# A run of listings
☆ ☆ ☆ ☆
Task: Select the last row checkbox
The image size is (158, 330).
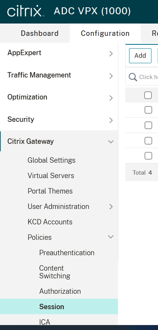Action: click(148, 156)
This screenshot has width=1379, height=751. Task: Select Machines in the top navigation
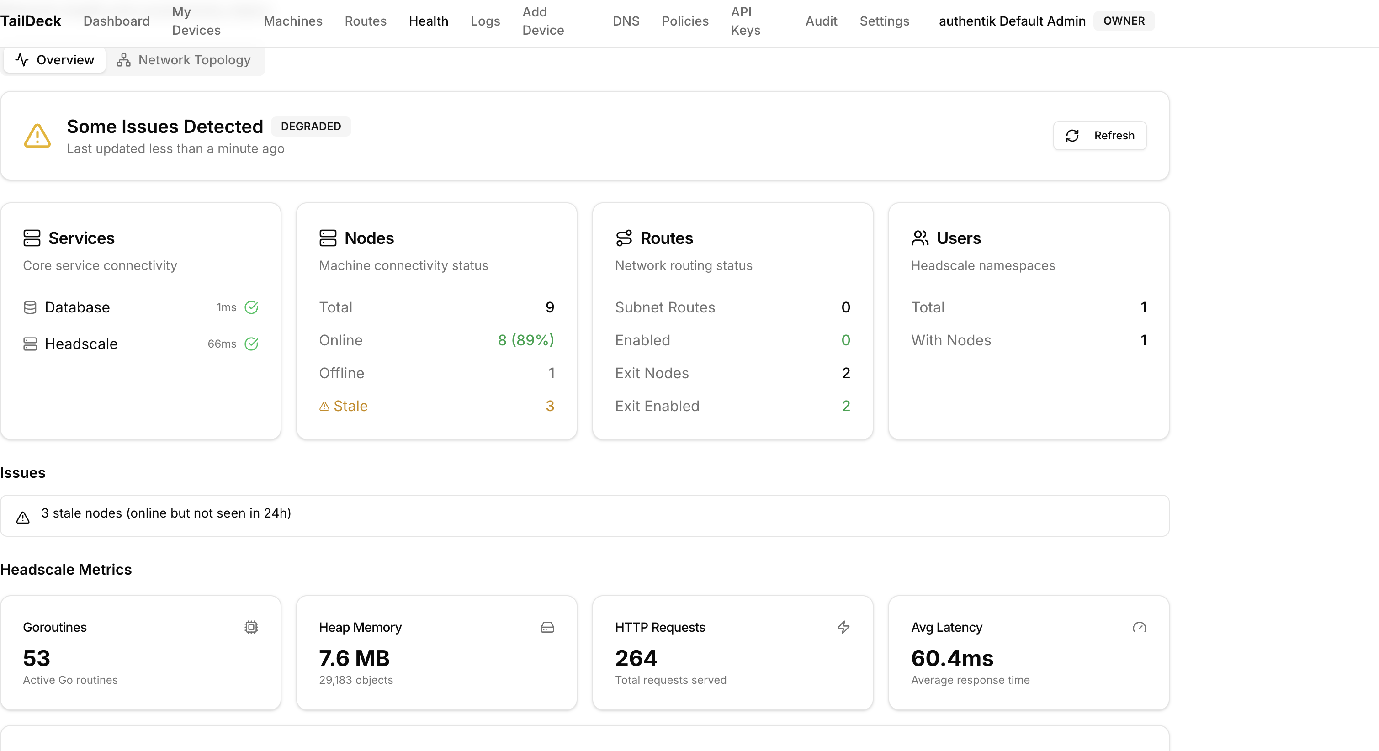click(x=293, y=21)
☆ ☆ ☆ ☆
# Exercise task
Turn each line of the listing into a string in a JSON list, skipping blank lines and leaving out the pictures.

# Completed task
[
  "Task: Select the last row checkbox",
  "The image size is (158, 330).",
  "Action: click(148, 156)",
  "This screenshot has width=1379, height=751. Task: Select Machines in the top navigation",
  "click(x=293, y=21)"
]